### [The exercise]
Output each line of the material below as a JSON list of strings, one string per line, leaving out blank lines.

### [Material]
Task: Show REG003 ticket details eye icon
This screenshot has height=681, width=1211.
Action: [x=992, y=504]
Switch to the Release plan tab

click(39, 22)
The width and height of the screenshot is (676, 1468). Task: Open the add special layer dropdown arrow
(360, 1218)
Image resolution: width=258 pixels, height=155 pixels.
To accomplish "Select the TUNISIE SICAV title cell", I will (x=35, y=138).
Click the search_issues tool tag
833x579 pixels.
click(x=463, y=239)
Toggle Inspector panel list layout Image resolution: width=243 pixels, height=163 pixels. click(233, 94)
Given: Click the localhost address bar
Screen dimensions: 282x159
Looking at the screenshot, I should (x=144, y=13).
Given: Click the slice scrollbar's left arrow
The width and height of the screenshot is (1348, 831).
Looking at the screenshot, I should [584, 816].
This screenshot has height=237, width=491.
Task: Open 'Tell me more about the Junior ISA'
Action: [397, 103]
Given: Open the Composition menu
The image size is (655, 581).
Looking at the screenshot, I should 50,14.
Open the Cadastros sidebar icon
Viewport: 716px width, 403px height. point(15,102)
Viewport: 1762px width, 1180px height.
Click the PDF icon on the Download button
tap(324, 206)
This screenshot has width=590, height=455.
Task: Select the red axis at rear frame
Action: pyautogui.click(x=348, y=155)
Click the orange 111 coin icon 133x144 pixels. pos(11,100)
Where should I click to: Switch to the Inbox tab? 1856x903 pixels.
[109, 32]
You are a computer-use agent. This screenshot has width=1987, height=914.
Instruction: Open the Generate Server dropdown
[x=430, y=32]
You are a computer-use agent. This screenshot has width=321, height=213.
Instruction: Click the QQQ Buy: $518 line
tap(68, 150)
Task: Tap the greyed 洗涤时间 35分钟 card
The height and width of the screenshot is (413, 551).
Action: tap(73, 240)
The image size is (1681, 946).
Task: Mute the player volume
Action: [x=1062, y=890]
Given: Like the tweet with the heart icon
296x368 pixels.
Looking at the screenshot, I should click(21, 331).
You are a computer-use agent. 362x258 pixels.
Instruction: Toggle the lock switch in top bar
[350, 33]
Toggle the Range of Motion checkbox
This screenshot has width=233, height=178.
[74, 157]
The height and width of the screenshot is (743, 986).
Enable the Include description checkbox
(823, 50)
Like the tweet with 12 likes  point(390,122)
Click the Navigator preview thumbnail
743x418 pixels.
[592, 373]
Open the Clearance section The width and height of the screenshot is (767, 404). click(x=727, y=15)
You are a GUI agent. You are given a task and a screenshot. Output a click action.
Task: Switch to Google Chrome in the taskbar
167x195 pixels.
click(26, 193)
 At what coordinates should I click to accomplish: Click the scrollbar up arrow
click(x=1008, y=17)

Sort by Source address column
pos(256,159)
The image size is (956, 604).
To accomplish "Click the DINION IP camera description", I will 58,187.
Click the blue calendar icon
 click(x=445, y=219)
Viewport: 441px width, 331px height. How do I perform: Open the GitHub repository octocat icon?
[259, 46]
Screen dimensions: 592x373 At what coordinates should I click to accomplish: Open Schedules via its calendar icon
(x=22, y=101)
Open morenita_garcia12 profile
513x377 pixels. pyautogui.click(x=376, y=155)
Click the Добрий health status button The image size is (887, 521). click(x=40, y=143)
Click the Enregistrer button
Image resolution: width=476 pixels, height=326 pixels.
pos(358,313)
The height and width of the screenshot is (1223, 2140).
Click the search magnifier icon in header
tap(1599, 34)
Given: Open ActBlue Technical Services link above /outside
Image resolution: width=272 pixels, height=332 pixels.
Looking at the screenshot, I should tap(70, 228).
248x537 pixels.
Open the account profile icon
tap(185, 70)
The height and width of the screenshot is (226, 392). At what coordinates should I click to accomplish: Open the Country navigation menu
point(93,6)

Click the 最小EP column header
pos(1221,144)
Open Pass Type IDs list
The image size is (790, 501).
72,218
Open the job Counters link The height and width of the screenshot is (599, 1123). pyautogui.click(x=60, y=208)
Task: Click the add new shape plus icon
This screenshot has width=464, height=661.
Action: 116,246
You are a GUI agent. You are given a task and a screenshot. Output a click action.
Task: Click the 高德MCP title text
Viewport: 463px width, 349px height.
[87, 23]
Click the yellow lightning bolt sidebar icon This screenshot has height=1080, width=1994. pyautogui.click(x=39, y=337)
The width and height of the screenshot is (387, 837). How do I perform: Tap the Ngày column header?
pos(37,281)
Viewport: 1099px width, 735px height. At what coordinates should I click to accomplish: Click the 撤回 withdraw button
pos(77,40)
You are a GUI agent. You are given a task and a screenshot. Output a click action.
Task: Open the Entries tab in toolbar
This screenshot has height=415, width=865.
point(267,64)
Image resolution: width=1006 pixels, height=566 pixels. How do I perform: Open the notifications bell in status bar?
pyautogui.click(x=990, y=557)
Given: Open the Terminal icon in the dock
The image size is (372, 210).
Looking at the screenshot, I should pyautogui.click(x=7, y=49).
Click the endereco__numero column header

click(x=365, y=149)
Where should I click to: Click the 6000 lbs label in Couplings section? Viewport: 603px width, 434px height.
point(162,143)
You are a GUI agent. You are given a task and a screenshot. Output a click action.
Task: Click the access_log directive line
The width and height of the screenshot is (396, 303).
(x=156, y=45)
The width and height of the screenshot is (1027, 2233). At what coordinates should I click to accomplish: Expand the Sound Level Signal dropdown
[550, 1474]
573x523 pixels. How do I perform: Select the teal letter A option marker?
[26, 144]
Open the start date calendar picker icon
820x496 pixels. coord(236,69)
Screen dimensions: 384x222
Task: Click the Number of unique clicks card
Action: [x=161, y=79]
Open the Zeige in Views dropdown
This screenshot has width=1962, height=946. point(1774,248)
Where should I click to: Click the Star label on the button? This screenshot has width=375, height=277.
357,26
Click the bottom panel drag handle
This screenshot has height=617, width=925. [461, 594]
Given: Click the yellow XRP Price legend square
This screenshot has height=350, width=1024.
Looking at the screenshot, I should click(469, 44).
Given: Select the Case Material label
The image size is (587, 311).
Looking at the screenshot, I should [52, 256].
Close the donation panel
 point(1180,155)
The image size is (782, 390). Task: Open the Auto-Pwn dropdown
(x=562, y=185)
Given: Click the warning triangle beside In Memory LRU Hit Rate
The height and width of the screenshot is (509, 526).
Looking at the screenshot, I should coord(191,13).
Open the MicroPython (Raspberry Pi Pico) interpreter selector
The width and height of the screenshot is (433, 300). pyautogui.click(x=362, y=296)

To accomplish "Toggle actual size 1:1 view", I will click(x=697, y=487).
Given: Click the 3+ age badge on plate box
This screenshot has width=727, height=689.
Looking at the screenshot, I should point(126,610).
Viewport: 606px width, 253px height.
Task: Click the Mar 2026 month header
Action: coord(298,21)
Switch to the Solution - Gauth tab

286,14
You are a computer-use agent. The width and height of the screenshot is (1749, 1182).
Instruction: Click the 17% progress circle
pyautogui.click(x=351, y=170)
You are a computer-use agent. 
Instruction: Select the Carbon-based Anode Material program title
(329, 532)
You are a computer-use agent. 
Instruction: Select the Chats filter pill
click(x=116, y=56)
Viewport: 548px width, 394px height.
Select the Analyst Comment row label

### [Completed task]
[
  "Task: Show REG003 ticket details eye icon",
  "This screenshot has height=681, width=1211.",
  "Action: [x=992, y=504]",
  "Switch to the Release plan tab",
  "click(39, 22)",
  "The width and height of the screenshot is (676, 1468). Task: Open the add special layer dropdown arrow",
  "(360, 1218)",
  "Image resolution: width=258 pixels, height=155 pixels.",
  "To accomplish \"Select the TUNISIE SICAV title cell\", I will (x=35, y=138).",
  "Click the search_issues tool tag",
  "833x579 pixels.",
  "click(x=463, y=239)",
  "Toggle Inspector panel list layout Image resolution: width=243 pixels, height=163 pixels. click(233, 94)",
  "Given: Click the localhost address bar",
  "Screen dimensions: 282x159",
  "Looking at the screenshot, I should (x=144, y=13).",
  "Given: Click the slice scrollbar's left arrow",
  "The width and height of the screenshot is (1348, 831).",
  "Looking at the screenshot, I should [584, 816].",
  "This screenshot has height=237, width=491.",
  "Task: Open 'Tell me more about the Junior ISA'",
  "Action: [397, 103]",
  "Given: Open the Composition menu",
  "The image size is (655, 581).",
  "Looking at the screenshot, I should 50,14.",
  "Open the Cadastros sidebar icon",
  "Viewport: 716px width, 403px height. point(15,102)",
  "Viewport: 1762px width, 1180px height.",
  "Click the PDF icon on the Download button",
  "tap(324, 206)",
  "This screenshot has width=590, height=455.",
  "Task: Select the red axis at rear frame",
  "Action: pyautogui.click(x=348, y=155)",
  "Click the orange 111 coin icon 133x144 pixels. pos(11,100)",
  "Where should I click to: Switch to the Inbox tab? 1856x903 pixels.",
  "[109, 32]",
  "You are a computer-use agent. This screenshot has width=1987, height=914.",
  "Instruction: Open the Generate Server dropdown",
  "[x=430, y=32]",
  "You are a computer-use agent. This screenshot has width=321, height=213.",
  "Instruction: Click the QQQ Buy: $518 line",
  "tap(68, 150)",
  "Task: Tap the greyed 洗涤时间 35分钟 card",
  "The height and width of the screenshot is (413, 551).",
  "Action: tap(73, 240)",
  "The image size is (1681, 946).",
  "Task: Mute the player volume",
  "Action: [x=1062, y=890]",
  "Given: Like the tweet with the heart icon",
  "296x368 pixels.",
  "Looking at the screenshot, I should click(21, 331).",
  "You are a computer-use agent. 362x258 pixels.",
  "Instruction: Toggle the lock switch in top bar",
  "[350, 33]",
  "Toggle the Range of Motion checkbox",
  "This screenshot has width=233, height=178.",
  "[74, 157]",
  "The height and width of the screenshot is (743, 986).",
  "Enable the Include description checkbox",
  "(823, 50)",
  "Like the tweet with 12 likes  point(390,122)",
  "Click the Navigator preview thumbnail",
  "743x418 pixels.",
  "[592, 373]",
  "Open the Clearance section The width and height of the screenshot is (767, 404). click(x=727, y=15)",
  "You are a GUI agent. You are given a task and a screenshot. Output a click action.",
  "Task: Switch to Google Chrome in the taskbar",
  "167x195 pixels.",
  "click(26, 193)",
  " At what coordinates should I click to accomplish: Click the scrollbar up arrow",
  "click(x=1008, y=17)",
  "Sort by Source address column",
  "pos(256,159)",
  "The image size is (956, 604).",
  "To accomplish \"Click the DINION IP camera description\", I will 58,187.",
  "Click the blue calendar icon",
  " click(x=445, y=219)",
  "Viewport: 441px width, 331px height. How do I perform: Open the GitHub repository octocat icon?",
  "[259, 46]",
  "Screen dimensions: 592x373 At what coordinates should I click to accomplish: Open Schedules via its calendar icon",
  "(x=22, y=101)",
  "Open morenita_garcia12 profile",
  "513x377 pixels. pyautogui.click(x=376, y=155)",
  "Click the Добрий health status button The image size is (887, 521). click(x=40, y=143)",
  "Click the Enregistrer button",
  "Image resolution: width=476 pixels, height=326 pixels.",
  "pos(358,313)",
  "The height and width of the screenshot is (1223, 2140).",
  "Click the search magnifier icon in header",
  "tap(1599, 34)",
  "Given: Open ActBlue Technical Services link above /outside",
  "Image resolution: width=272 pixels, height=332 pixels.",
  "Looking at the screenshot, I should tap(70, 228).",
  "248x537 pixels.",
  "Open the account profile icon",
  "tap(185, 70)",
  "The height and width of the screenshot is (226, 392). At what coordinates should I click to accomplish: Open the Country navigation menu",
  "point(93,6)",
  "Click the 最小EP column header",
  "pos(1221,144)",
  "Open Pass Type IDs list",
  "The image size is (790, 501).",
  "72,218",
  "Open the job Counters link The height and width of the screenshot is (599, 1123). pyautogui.click(x=60, y=208)",
  "Task: Click the add new shape plus icon",
  "This screenshot has width=464, height=661.",
  "Action: 116,246",
  "You are a GUI agent. You are given a task and a screenshot. Output a click action.",
  "Task: Click the 高德MCP title text",
  "Viewport: 463px width, 349px height.",
  "[87, 23]",
  "Click the yellow lightning bolt sidebar icon This screenshot has height=1080, width=1994. pyautogui.click(x=39, y=337)",
  "The width and height of the screenshot is (387, 837). How do I perform: Tap the Ngày column header?",
  "pos(37,281)",
  "Viewport: 1099px width, 735px height. At what coordinates should I click to accomplish: Click the 撤回 withdraw button",
  "pos(77,40)",
  "You are a GUI agent. You are given a task and a screenshot. Output a click action.",
  "Task: Open the Entries tab in toolbar",
  "This screenshot has height=415, width=865.",
  "point(267,64)",
  "Image resolution: width=1006 pixels, height=566 pixels. How do I perform: Open the notifications bell in status bar?",
  "pyautogui.click(x=990, y=557)",
  "Given: Open the Terminal icon in the dock",
  "The image size is (372, 210).",
  "Looking at the screenshot, I should pyautogui.click(x=7, y=49).",
  "Click the endereco__numero column header",
  "click(x=365, y=149)",
  "Where should I click to: Click the 6000 lbs label in Couplings section? Viewport: 603px width, 434px height.",
  "point(162,143)",
  "You are a GUI agent. You are given a task and a screenshot. Output a click action.",
  "Task: Click the access_log directive line",
  "The width and height of the screenshot is (396, 303).",
  "(x=156, y=45)",
  "The width and height of the screenshot is (1027, 2233). At what coordinates should I click to accomplish: Expand the Sound Level Signal dropdown",
  "[550, 1474]",
  "573x523 pixels. How do I perform: Select the teal letter A option marker?",
  "[26, 144]",
  "Open the start date calendar picker icon",
  "820x496 pixels. coord(236,69)",
  "Screen dimensions: 384x222",
  "Task: Click the Number of unique clicks card",
  "Action: [x=161, y=79]",
  "Open the Zeige in Views dropdown",
  "This screenshot has width=1962, height=946. point(1774,248)",
  "Where should I click to: Click the Star label on the button? This screenshot has width=375, height=277.",
  "357,26",
  "Click the bottom panel drag handle",
  "This screenshot has height=617, width=925. [461, 594]",
  "Given: Click the yellow XRP Price legend square",
  "This screenshot has height=350, width=1024.",
  "Looking at the screenshot, I should click(469, 44).",
  "Given: Select the Case Material label",
  "The image size is (587, 311).",
  "Looking at the screenshot, I should [52, 256].",
  "Close the donation panel",
  " point(1180,155)",
  "The image size is (782, 390). Task: Open the Auto-Pwn dropdown",
  "(x=562, y=185)",
  "Given: Click the warning triangle beside In Memory LRU Hit Rate",
  "The height and width of the screenshot is (509, 526).",
  "Looking at the screenshot, I should coord(191,13).",
  "Open the MicroPython (Raspberry Pi Pico) interpreter selector",
  "The width and height of the screenshot is (433, 300). pyautogui.click(x=362, y=296)",
  "To accomplish \"Toggle actual size 1:1 view\", I will click(x=697, y=487).",
  "Given: Click the 3+ age badge on plate box",
  "This screenshot has width=727, height=689.",
  "Looking at the screenshot, I should point(126,610).",
  "Viewport: 606px width, 253px height.",
  "Task: Click the Mar 2026 month header",
  "Action: coord(298,21)",
  "Switch to the Solution - Gauth tab",
  "286,14",
  "You are a computer-use agent. The width and height of the screenshot is (1749, 1182).",
  "Instruction: Click the 17% progress circle",
  "pyautogui.click(x=351, y=170)",
  "You are a computer-use agent. ",
  "Instruction: Select the Carbon-based Anode Material program title",
  "(329, 532)",
  "You are a computer-use agent. ",
  "Instruction: Select the Chats filter pill",
  "click(x=116, y=56)",
  "Viewport: 548px width, 394px height.",
  "Select the Analyst Comment row label"
]